Does this book give you any insights about the locks on the outside of the bedroom doors? Maybe when someone was being a Bad Bobbsey?
I must admit I never really enjoyed his poetry. The couple feels very Bashkirttsieff to me, but I have always held a supreme loathing for this sort of educated glitterati. (I leafed through the bio once. I cringed.) I can imagine you would like to read the book if you lived in the house, but I would probably not give them the time of day.

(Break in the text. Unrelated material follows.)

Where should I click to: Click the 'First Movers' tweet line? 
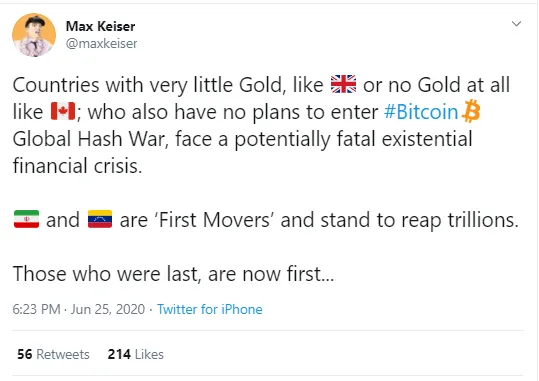[266, 220]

Can’t the army get you some Agent Orange or something? 😉
Oh good, glad Zu is okay.
I’ve followed your comic for years. Can’t believe I missed this. You must not sleep to be able to take on so many projects at once.
I read that book by Lady Randall: the fallout of me trying to join a book club in hopes it would strengthen my writing. Bad idea. It was like the unholy union of Marie Antoinette’s memoirs on what really matters in life and what you’d get if you told a Stepford wife to recount how deep a loving marriage can really be.
So, I take it you don’t like ivy? We’ve done the entire yard in creeping jasmine. No weeds. No mowing. Smells heavenly at night. Pisses off the neighbors like you wouldn’t believe. Couldn’t be happier.
Hello blogger, i must say you have high quality articles here.
Your page can go viral. You need initial traffic only.
How to get it? Search for; Mertiso’s tips go viral
So he was the (or a) source of Washington’s ivy problem? I’d enjoy reading about the horticulturalists who were responsible.
Sorry. I see that your house is in NC, not WA.